During the game, it added he had objects thrown at him in the 71st minute from the Kempes Stand, before racist chanting followed in the 73rd minute.
The Matchday 35 had to be stopped for 10 minutes as the visitor’s forward angrily grabbed the referee and pointed towards who he thought had abused him with monkey gesture while nonstop chanted ‘mono, mono’ and ‘die Vini die’.
The Real Madrid’s winger later on got sent off for violent conduct in added time following an altercation with striker Hugo Duro.
He eventually turned to war-mode as the 22-year-old took his fight to the social media with tweets and posts branding the Spanish top -flight ‘racist league’ and claimed that he received zero protection from racist abusers.
Spanish FA decisions
In the latest statement from the Spanish FA (RFEF), Valencia, who eventually beat Real Madrid 1-0, received sanctions:
- The Mario Kempes stand will be closed for five matches (one home game this season and the first four matches of next season)
- An economic sanction of €45,000 is imposed
Meanwhile, Vini’s red card will now be overturned, as Hugo Duro was the one who attempted the chokehold which led the Madrid star to react.

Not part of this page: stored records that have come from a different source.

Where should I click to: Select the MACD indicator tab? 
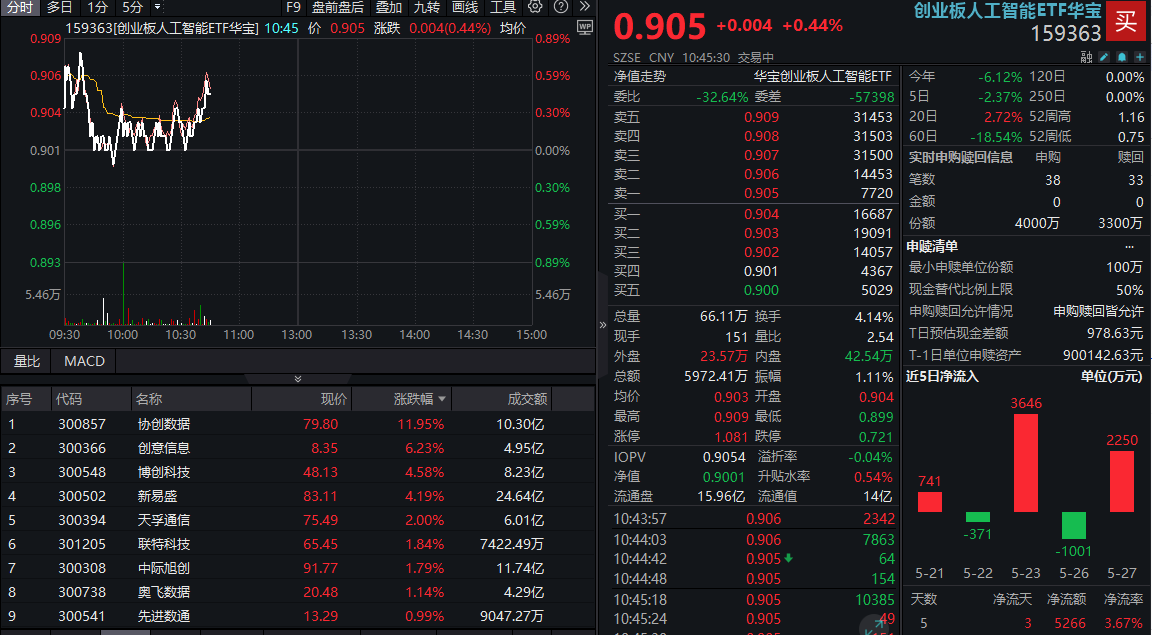point(84,361)

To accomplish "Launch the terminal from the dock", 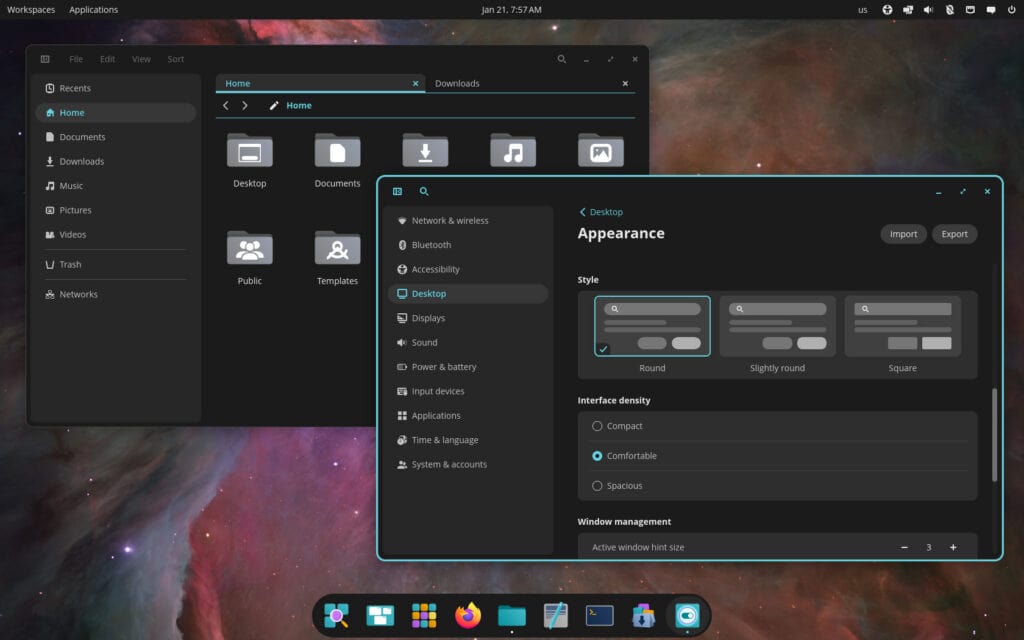I will tap(599, 616).
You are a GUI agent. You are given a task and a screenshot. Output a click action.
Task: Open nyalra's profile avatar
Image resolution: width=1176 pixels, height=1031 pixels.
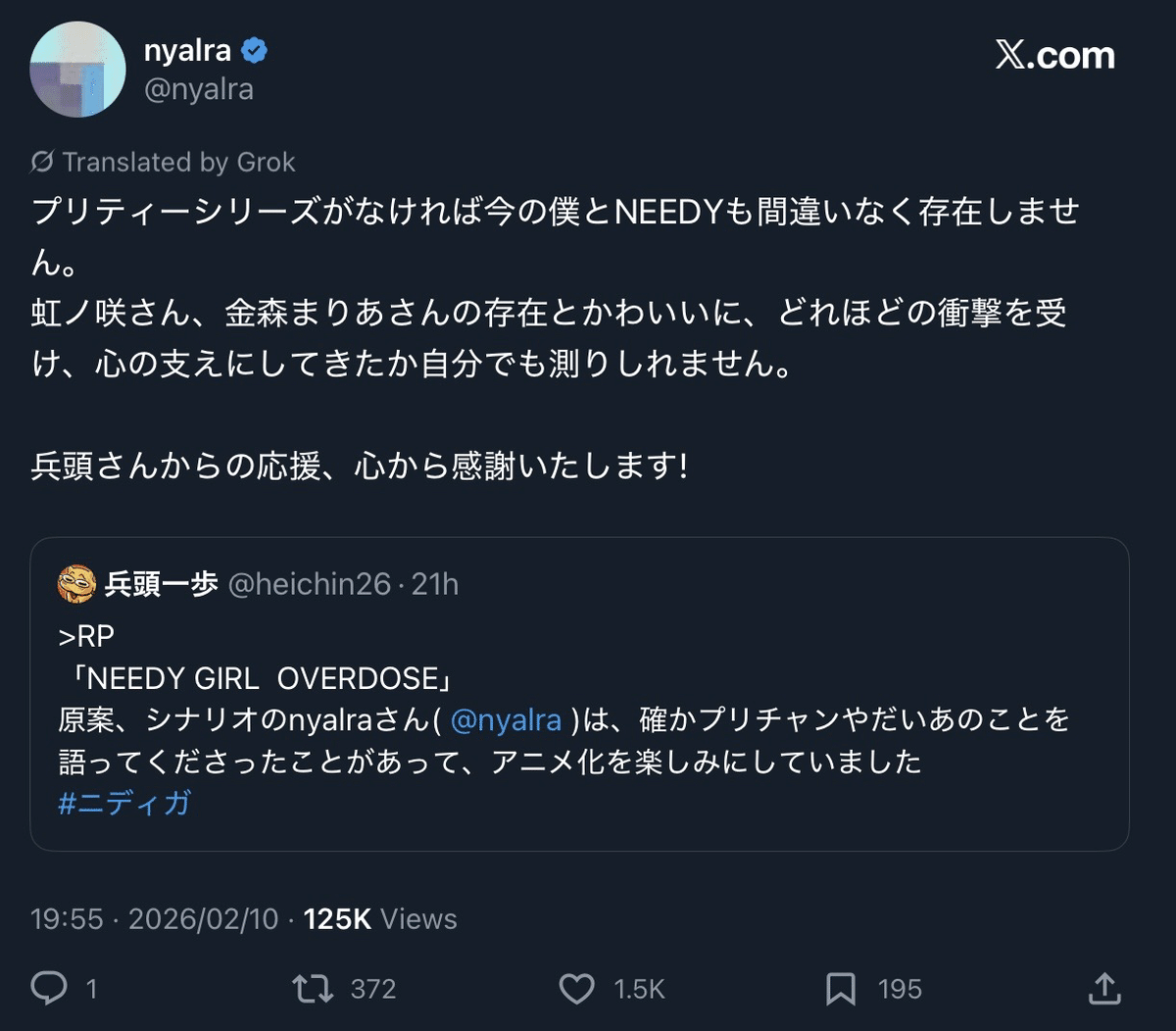(x=78, y=69)
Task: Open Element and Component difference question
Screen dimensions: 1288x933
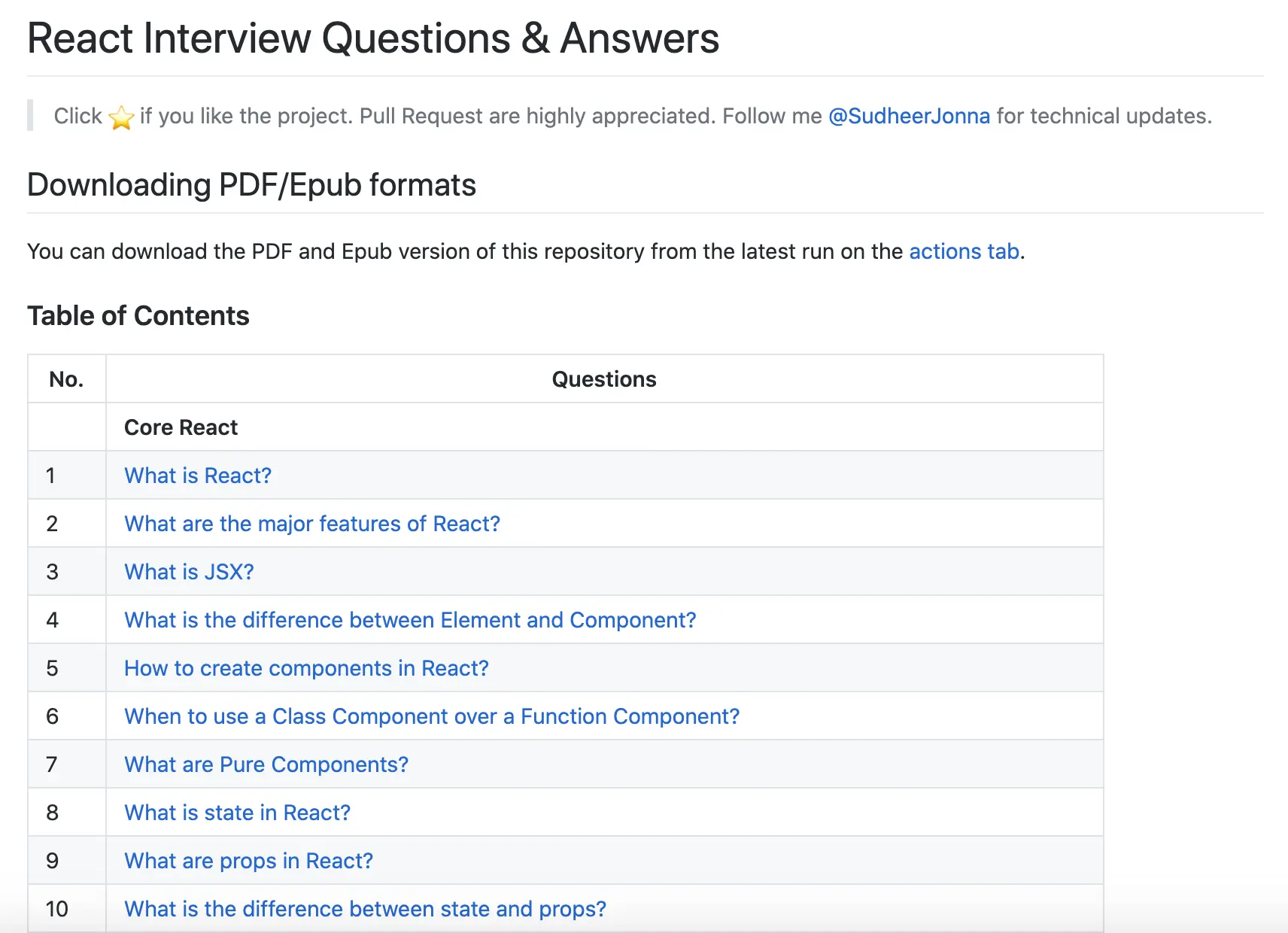Action: (410, 620)
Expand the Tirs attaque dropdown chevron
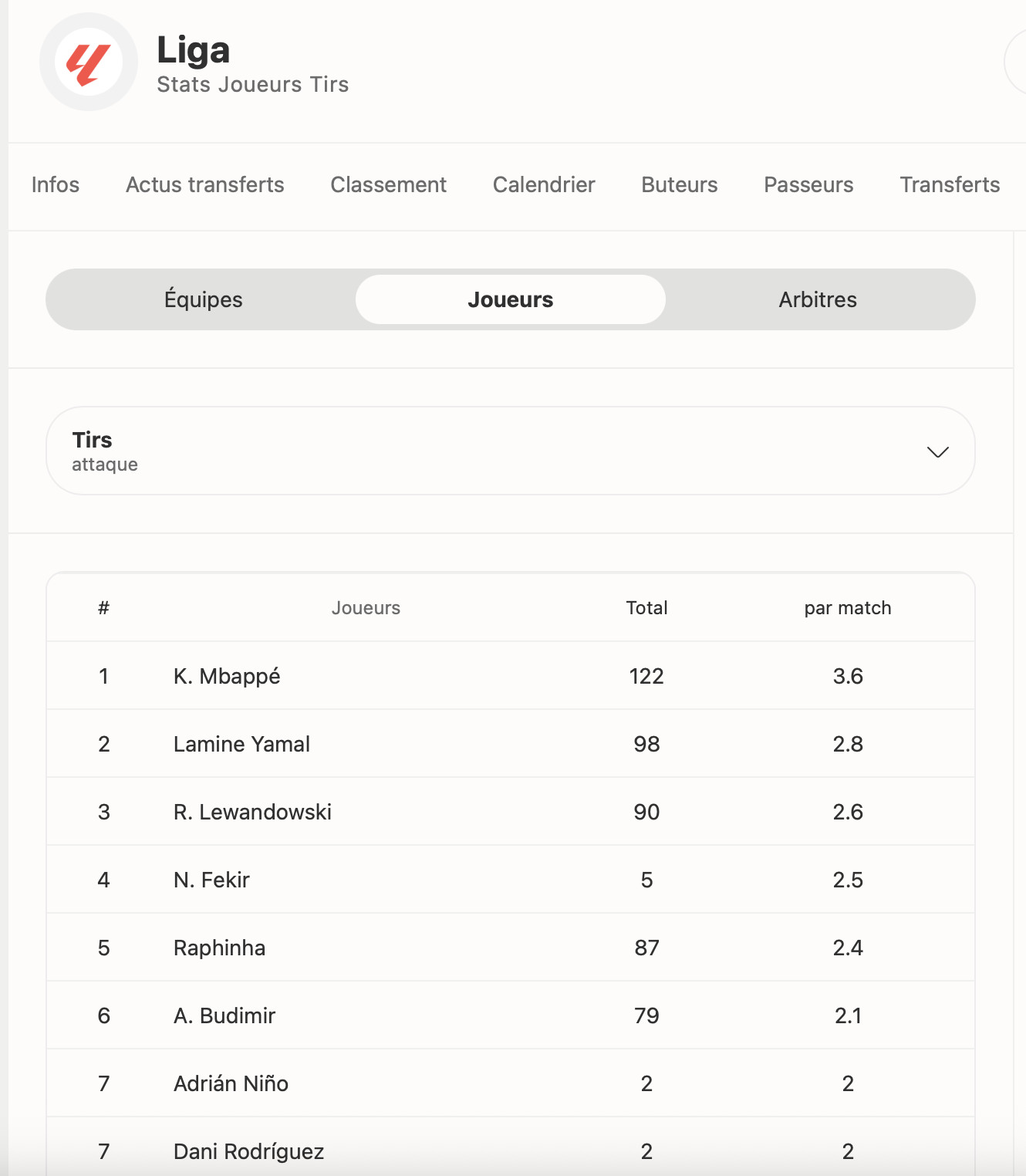Screen dimensions: 1026x1176 pos(937,452)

In a statement, the RFEF said:
“The Competition Committee has sanctioned Valencia CF with the partial closure of the Mestalla stadium for five matches, specifically the Mario Kempes South Stand, following the events that occurred during the match between the team and Real Madrid.
“It is considered proven that, as reflected by the referee in his report, there were racist shouts at Vinicius, altering the normal course of the match and the infractions are considered very serious.
“In addition, an economic sanction of €45,000 is imposed on Valencia.
They added: “The RFEF Competition Committee considers that the referee’s assessment was determined by the omission of the entirety of the play that took place, which affected the refereeing decision.
“The fact that he was deprived of a decisive part of the facts led him to adopt an arbitrary decision. And this is because it was impossible for him to properly assess what happened.”